Migrating from Ghost to Jekyll and Github Pages

6 minute read

As previously posted, I performed a migration from my prior setup, running Ghost, to this current setup using Jekyll as my content generator and hosting the site on Github Pages. This post won’t be a full technical how-to, but it will describe, at a high level, the reasoning behind the migration, a bit about my experience along the way, and some of my workflow on the new platform.

The Why

I work in IT security, so to an extent I am paid to be paranoid. I perform risk assessments where it is my job to help clients identify areas of risk within their IT operations, and I perform technical penetration testing where I get to “kick the tires” of my clients’ environments, proving areas of weakness by demonstrating real-world attacks.

With this experience in commercial environments, I also apply similar evaluations to my home network and the various toys tools that I play work with.
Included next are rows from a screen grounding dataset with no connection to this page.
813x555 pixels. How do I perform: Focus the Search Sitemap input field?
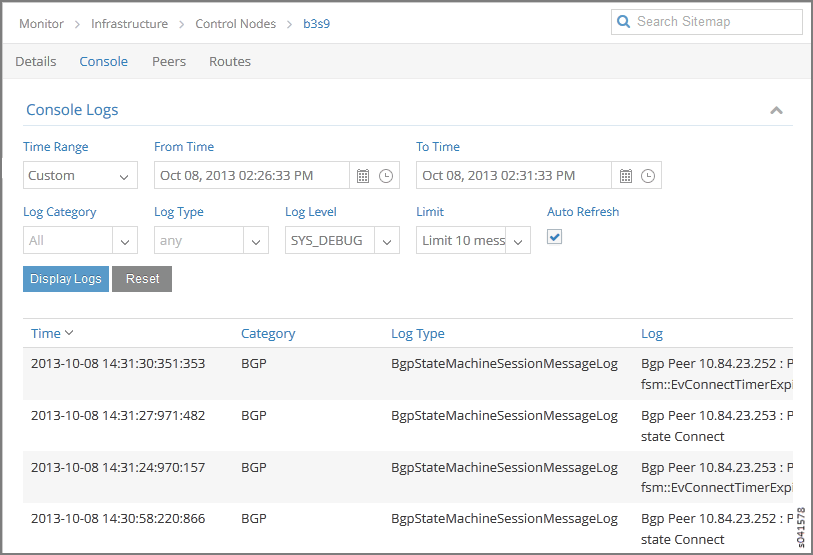715,22
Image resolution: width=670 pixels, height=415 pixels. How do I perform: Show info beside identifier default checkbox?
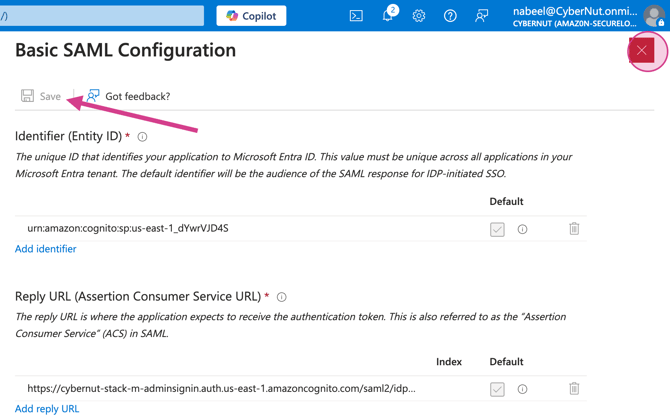pos(522,229)
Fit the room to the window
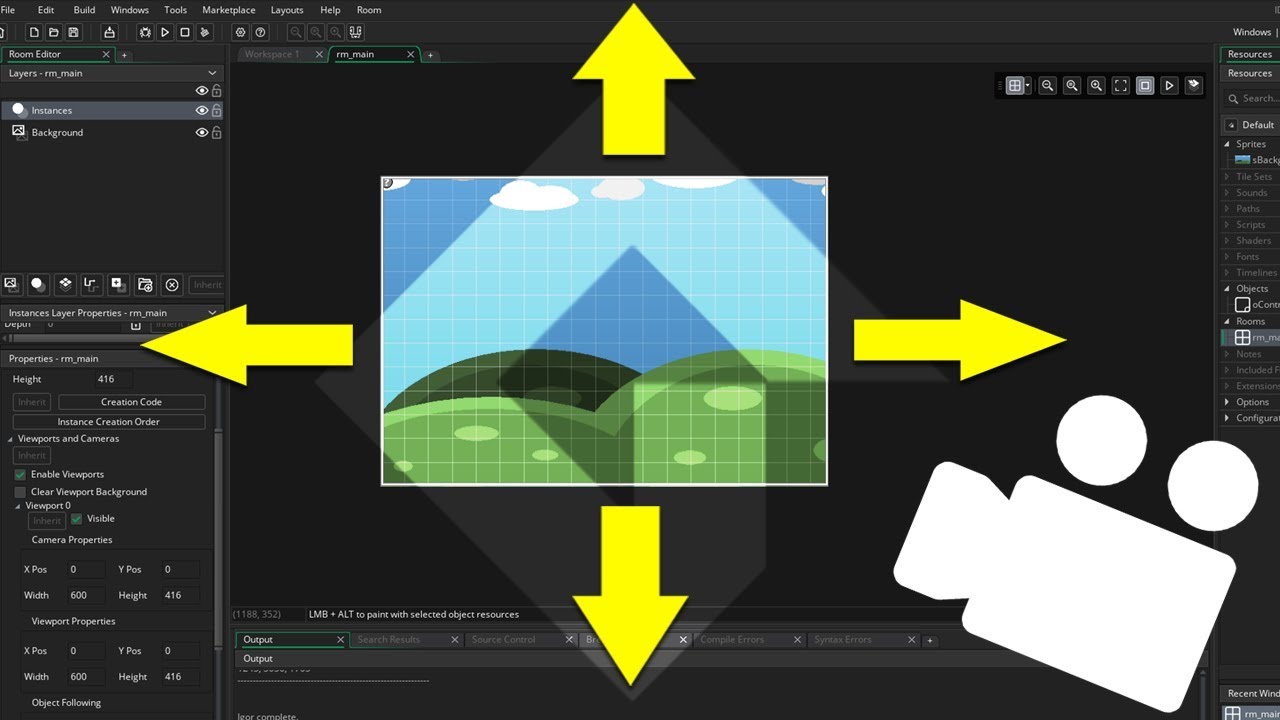The height and width of the screenshot is (720, 1280). [x=1121, y=86]
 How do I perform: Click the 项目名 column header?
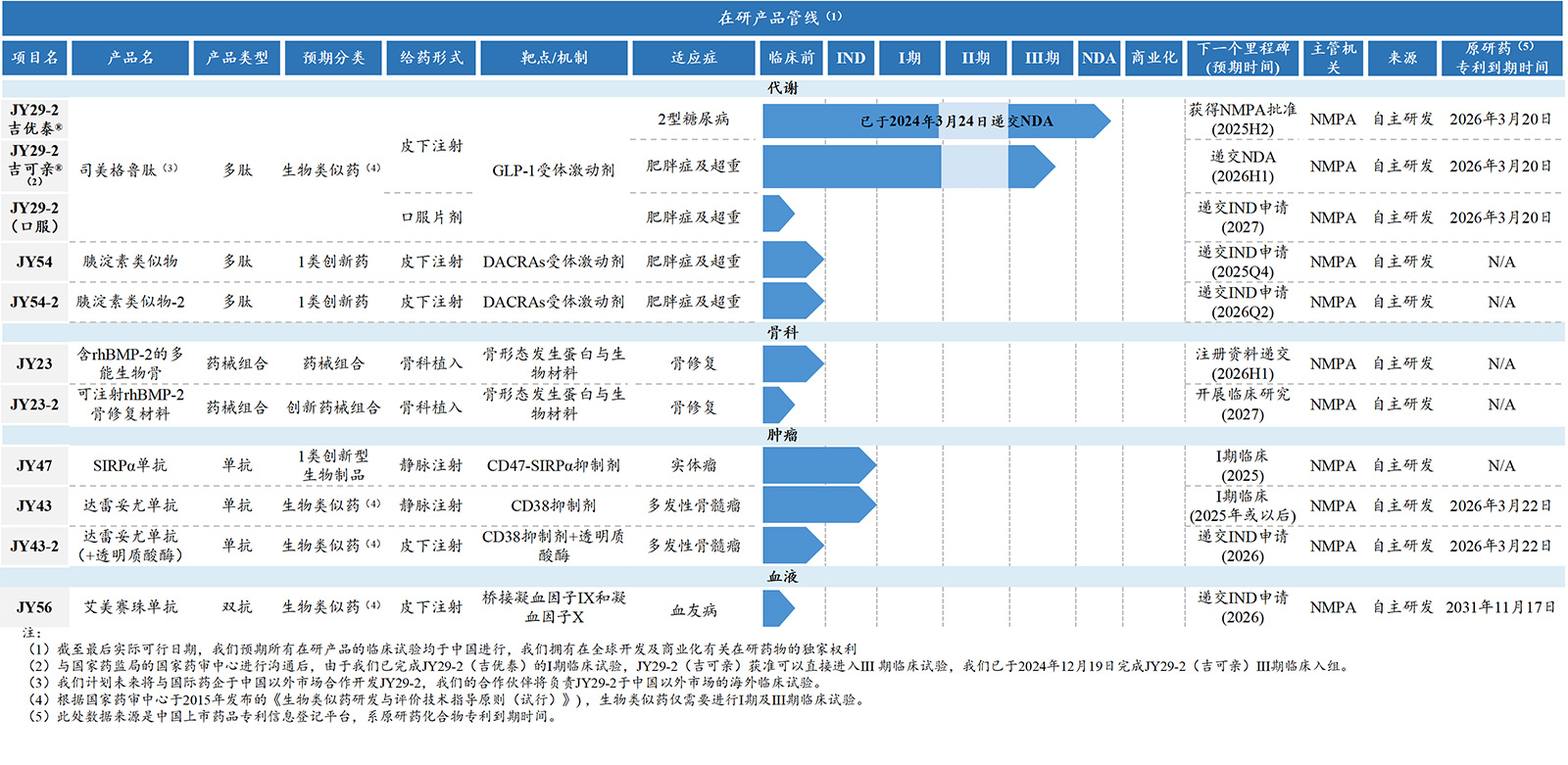[34, 58]
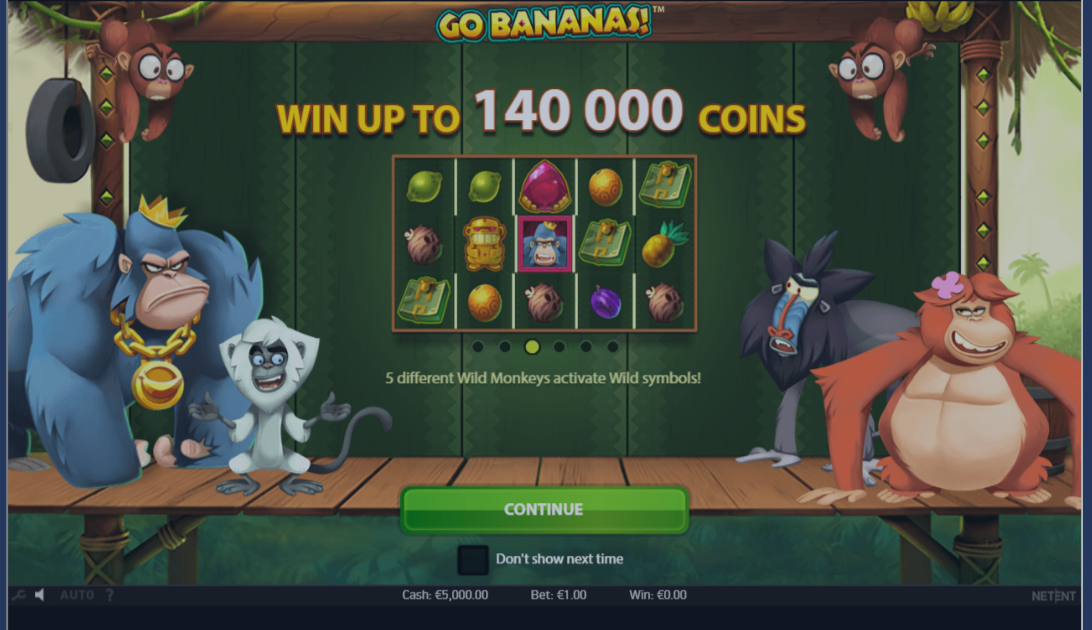Click the pineapple fruit symbol
1092x630 pixels.
click(664, 244)
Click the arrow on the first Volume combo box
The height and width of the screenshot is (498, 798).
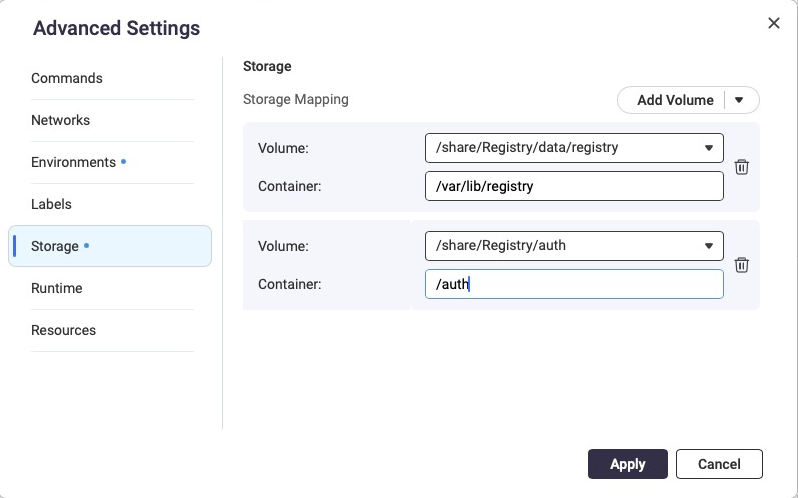pos(709,147)
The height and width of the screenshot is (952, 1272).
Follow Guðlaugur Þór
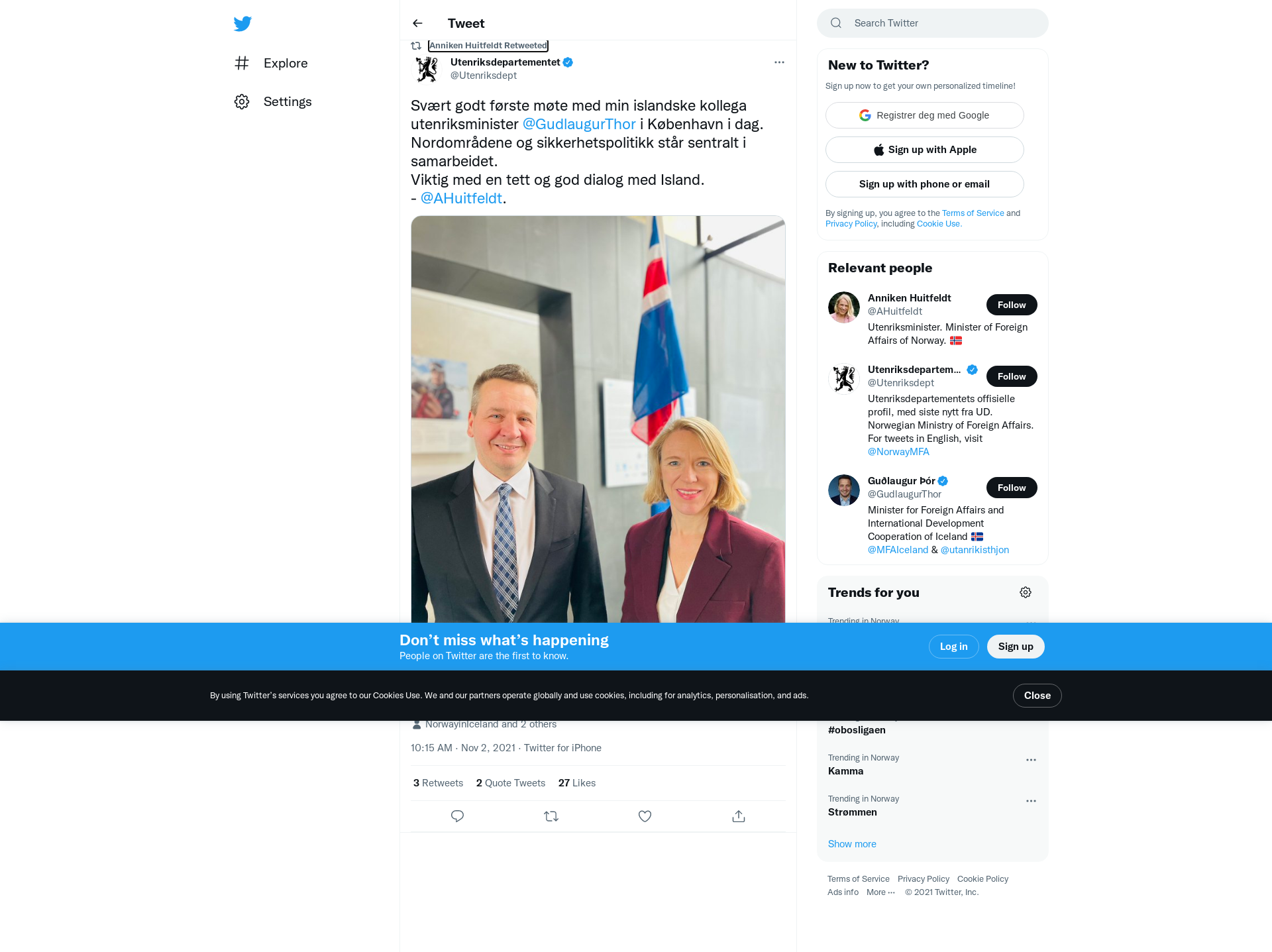click(x=1012, y=488)
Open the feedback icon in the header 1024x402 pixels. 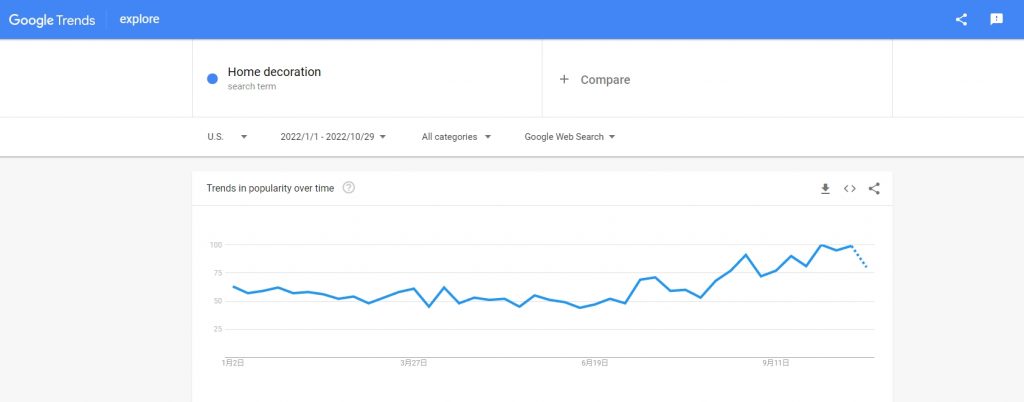[996, 19]
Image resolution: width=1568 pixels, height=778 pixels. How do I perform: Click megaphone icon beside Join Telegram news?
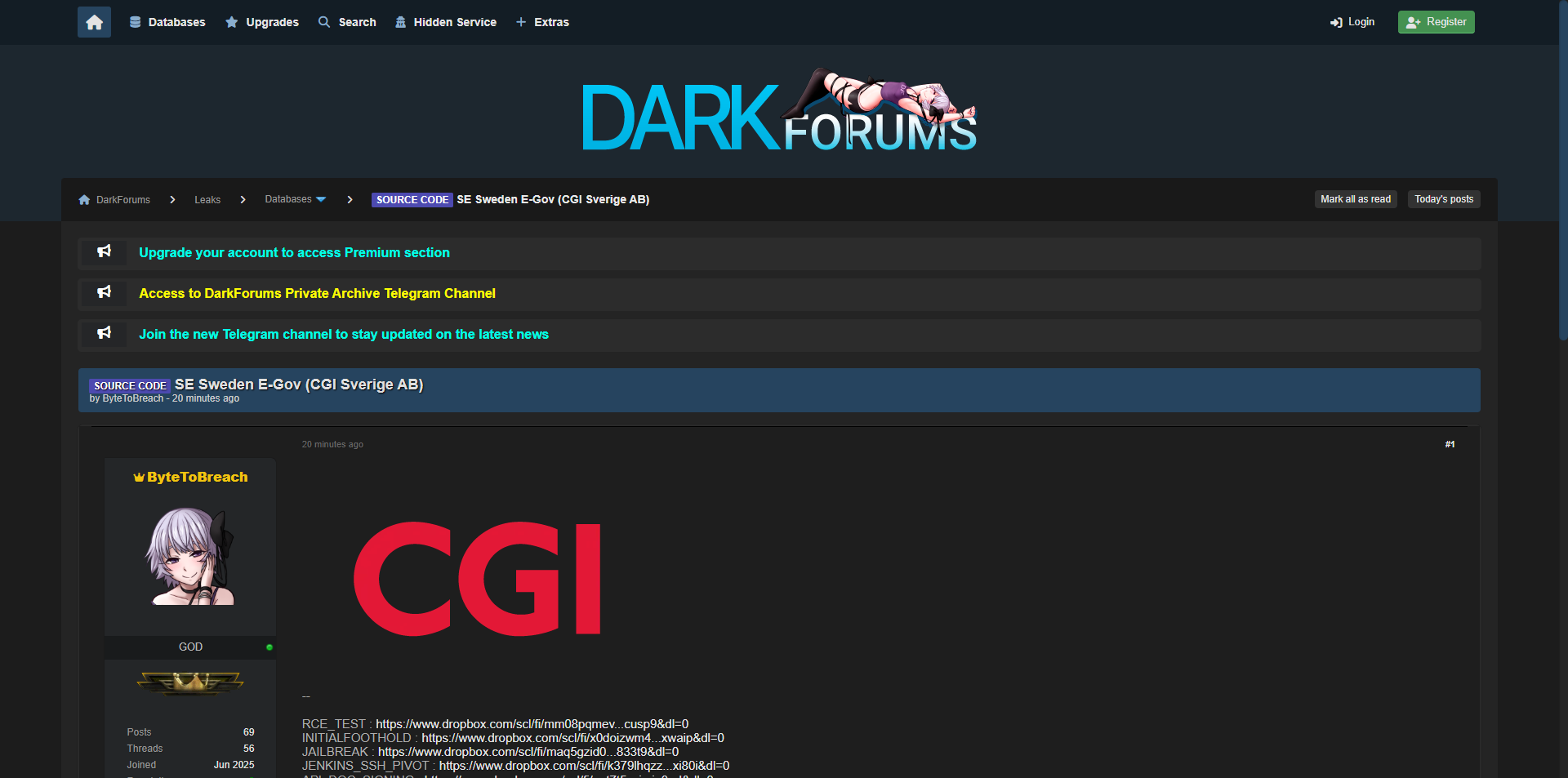click(104, 334)
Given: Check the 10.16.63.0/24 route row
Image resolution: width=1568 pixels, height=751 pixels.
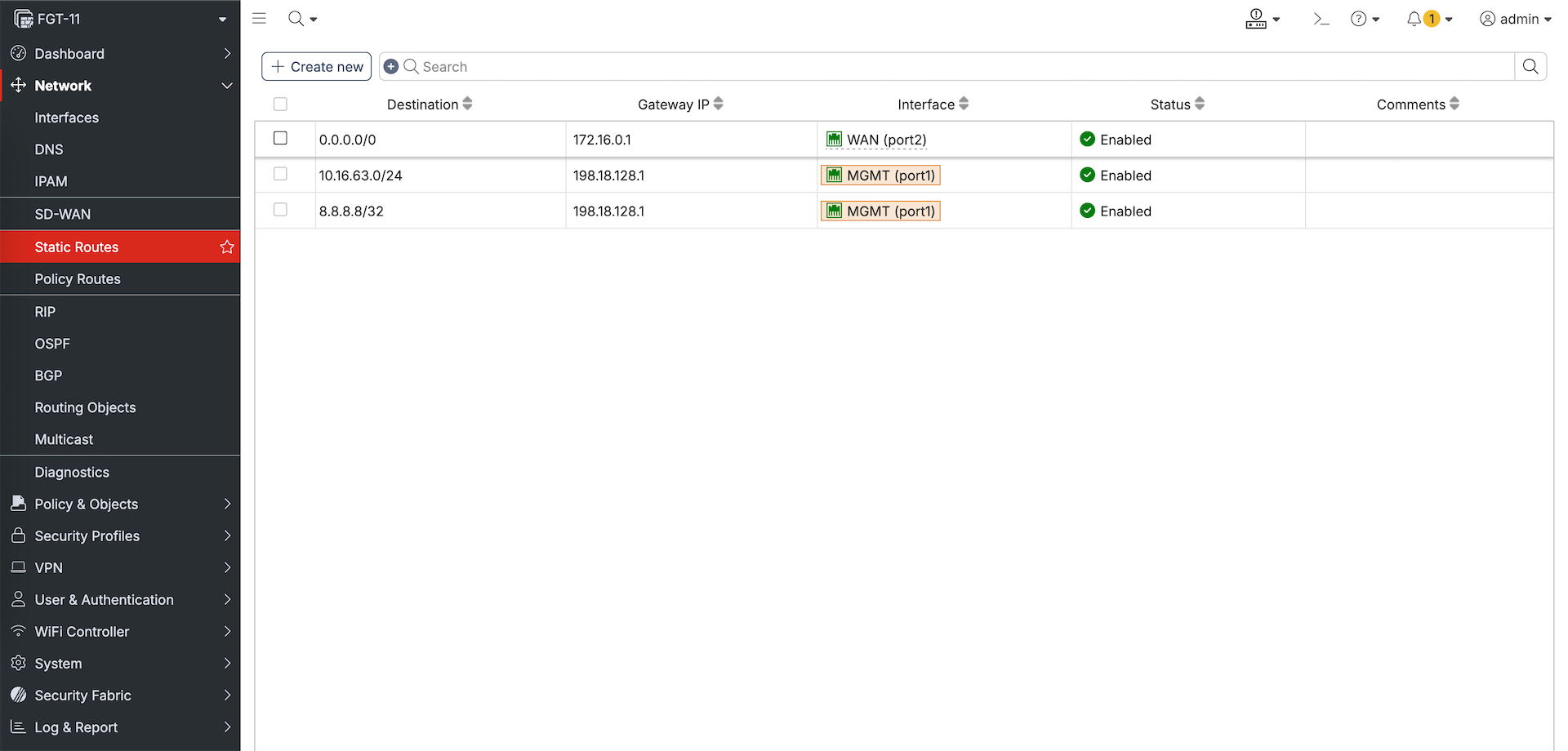Looking at the screenshot, I should pos(280,175).
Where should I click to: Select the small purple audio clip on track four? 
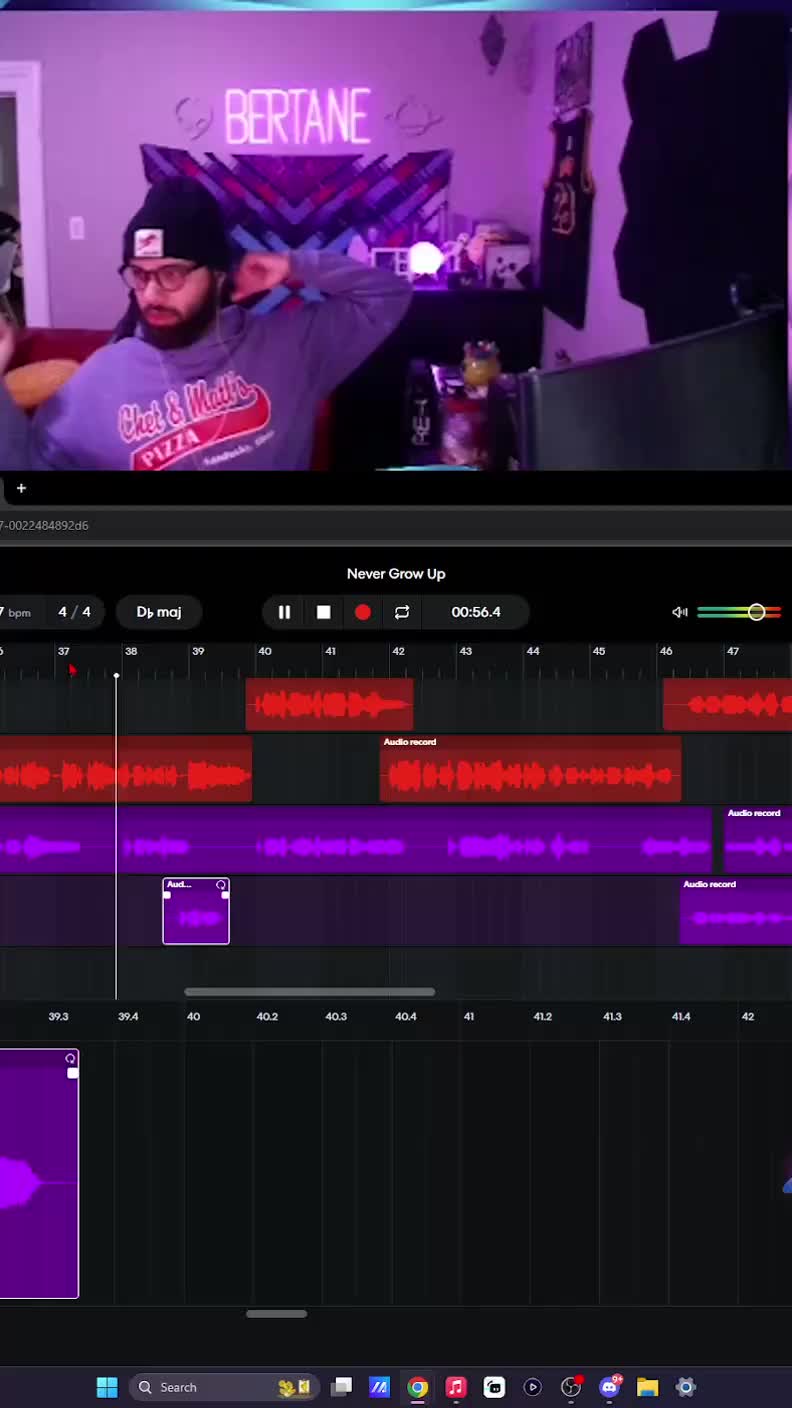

For some time I hosted this blog in a virtual instance running within a physical server that I own, on my own Internet connection. There are various security implications present there, which always made me a bit uneasy, but I took measures to harden the system: minimizing the services running, keeping all aspects of the system (hypervisor, guest OS, software) patched, and I monitored it for strange activity. So when I discovered that the software that powered the blog had begun eating up 100% of my CPU, I grew understandably worried.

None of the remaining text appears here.